** start Document section **

Floor Drees
Published at 24.10.2014
Table of Contents
October 2nd and 3rd were all about arrrrcamp, an annual Ruby conference in Ghent, Belgium. I got to co-organize a hackathon improving the Rails Girls guides and website there. Of course I also summarized my favorite talks.
Michael Ries has had his fair share of traumatic experiences with legacy PHP code (and an API with methods with 300+ lines) without any test coverage. In attempt to clear things up for his former employer, he thought up an all-new registration system. Yet, he did a poor job at describing it. At arrrrcamp he shared some of his pro-tips both shaping up his idea and getting support for it. Like: use a system metaphor, talk out loud (to different audiences), tell a story, use intentional abstraction and draw big (literally).
Like Sandi Metz, Michael now knows it is totally fine to ‘leave a mess’ and clean it up through iterative refinement. Michael encourages to sleep on things and plan plenty of time for design. Michael got lucky as the the concept he tried to convey matched the way the business talked about the problem they were solving. Still, he needed to specifically set time apart for the creative process that enabled him to generate ideas . Studying design principles made him understand tradeoffs better. And ultimately Michael found that he thrives best in a team that embraces design.
Piotr Szotkowski is an assistant professor at Warsaw University of Technology and Ruby developer at Rebased. He’s also very active in the Rails Girls community and known for his conference talks on tooling and the craziest shell commands. His arrrrcamp talk was no different. Amongst other things we learned everything about the Cowsay app and Ansible.

** end Document section **
** start Given records **

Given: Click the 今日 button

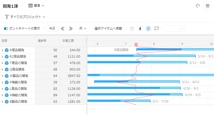Looking at the screenshot, I should 52,29.
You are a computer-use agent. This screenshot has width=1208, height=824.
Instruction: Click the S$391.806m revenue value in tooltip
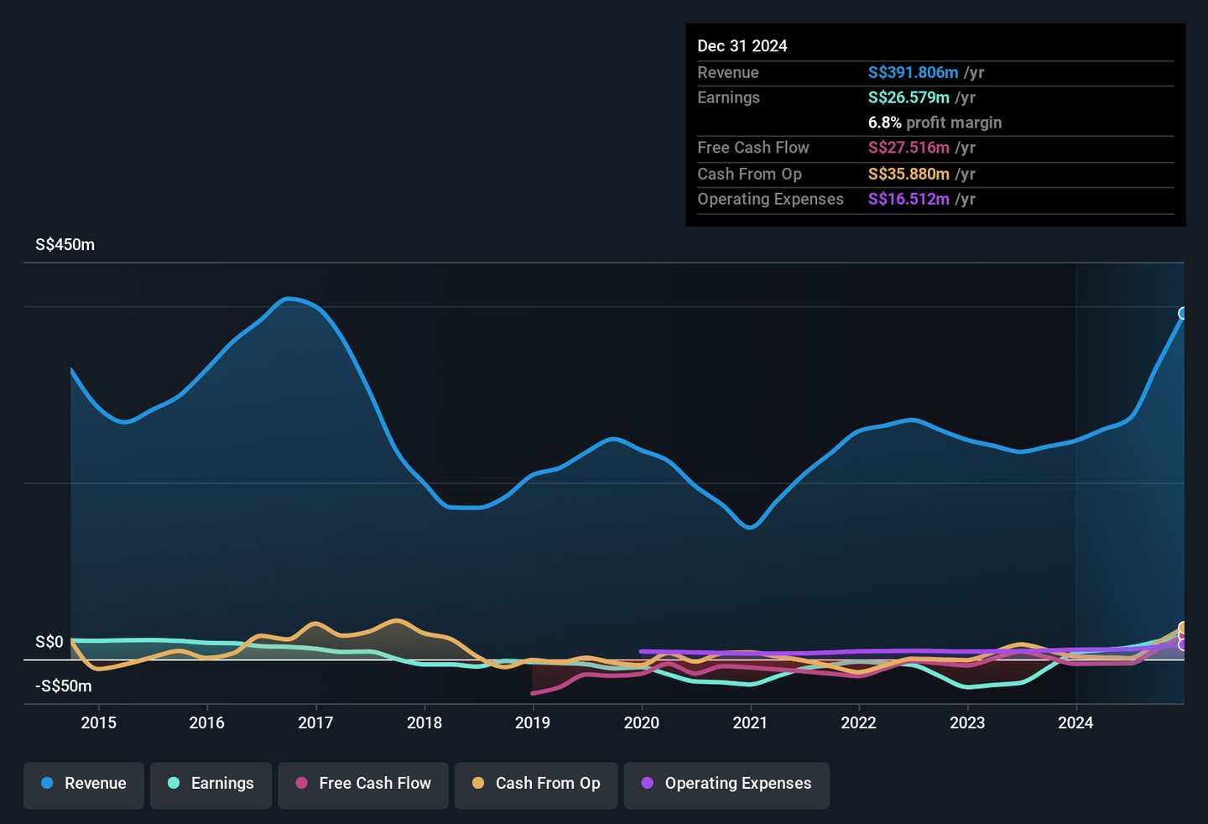(x=913, y=73)
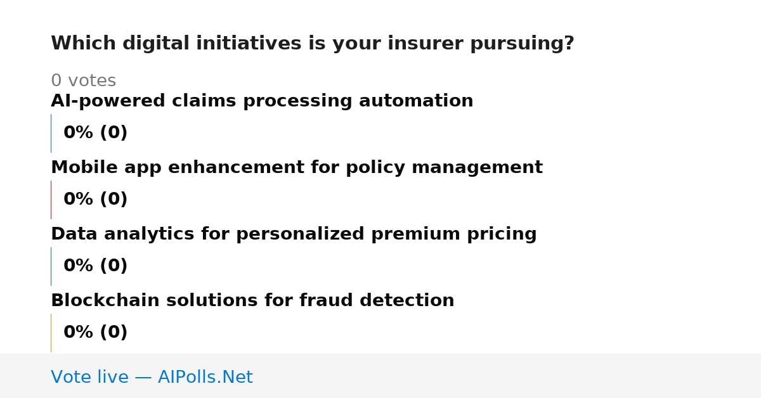This screenshot has height=398, width=761.
Task: Click the (0) vote count for Data analytics
Action: 114,266
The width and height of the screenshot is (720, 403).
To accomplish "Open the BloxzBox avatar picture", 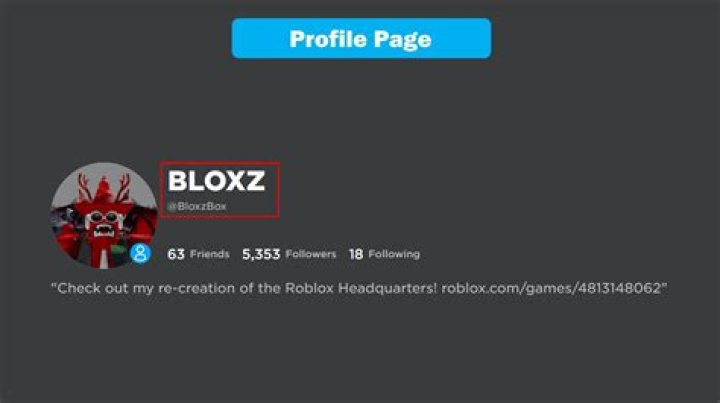I will click(x=104, y=215).

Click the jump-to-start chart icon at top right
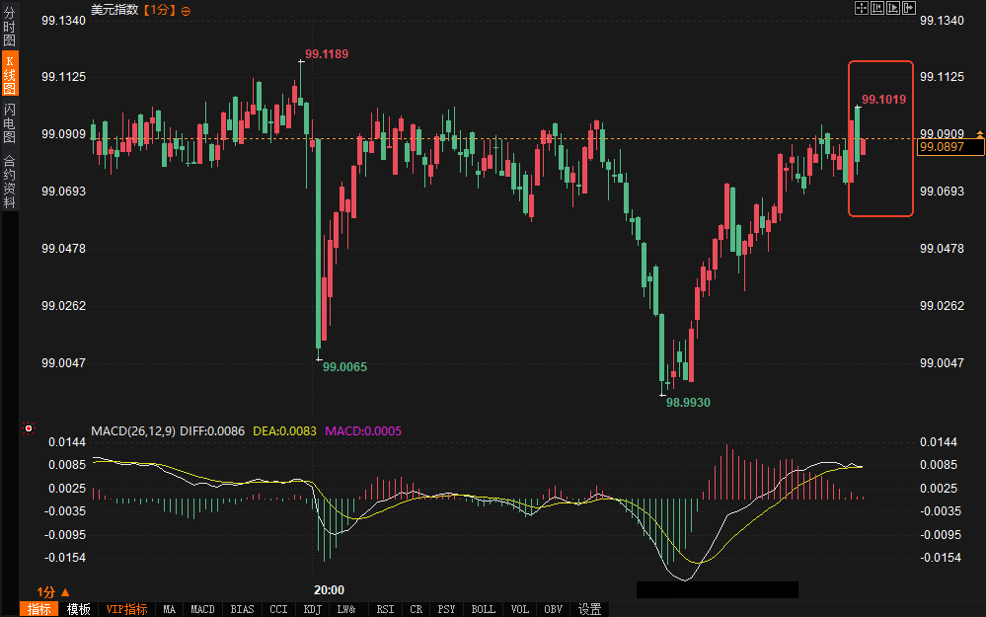[877, 9]
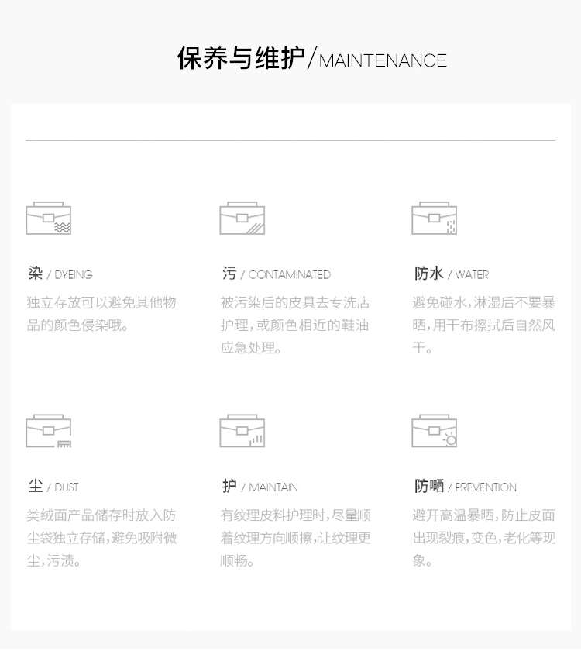Click the dyeing description starting 独立存放
Screen dimensions: 581x651
coord(101,314)
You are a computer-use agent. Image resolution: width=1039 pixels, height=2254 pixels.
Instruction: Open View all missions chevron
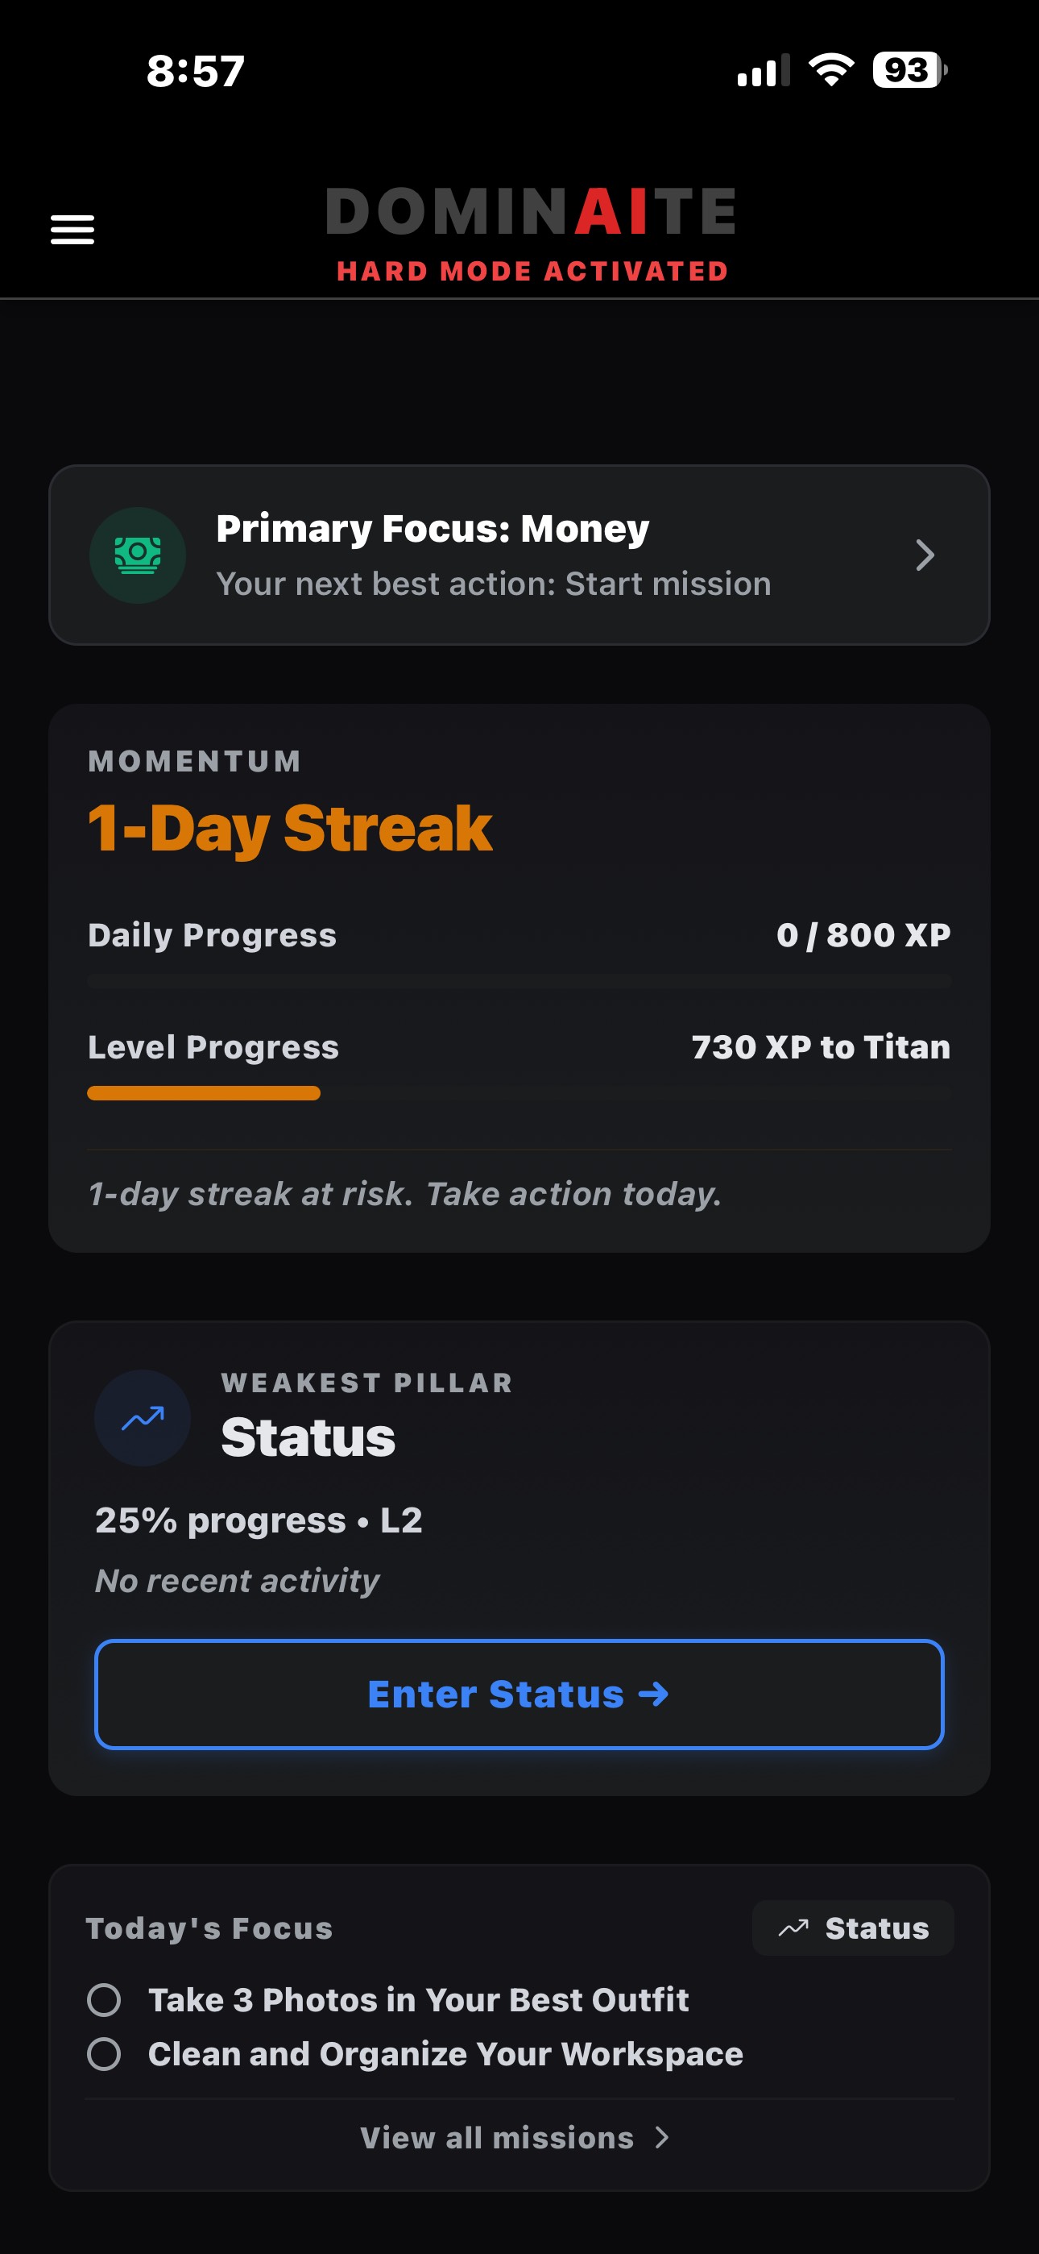[662, 2138]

** end Given records **

Problems to solve:
a. According to the arrrrcamp recap, in which city and country is the conference held?
b. Transcribe the entries from the line holding "You are a computer-use agent. Image" through the end of the entries, inclusive, leaving out the pictures.

The replies:
a. Ghent, Belgium.

b.
You are a computer-use agent. Image resolution: width=1039 pixels, height=2254 pixels.
Instruction: Open View all missions chevron
[662, 2138]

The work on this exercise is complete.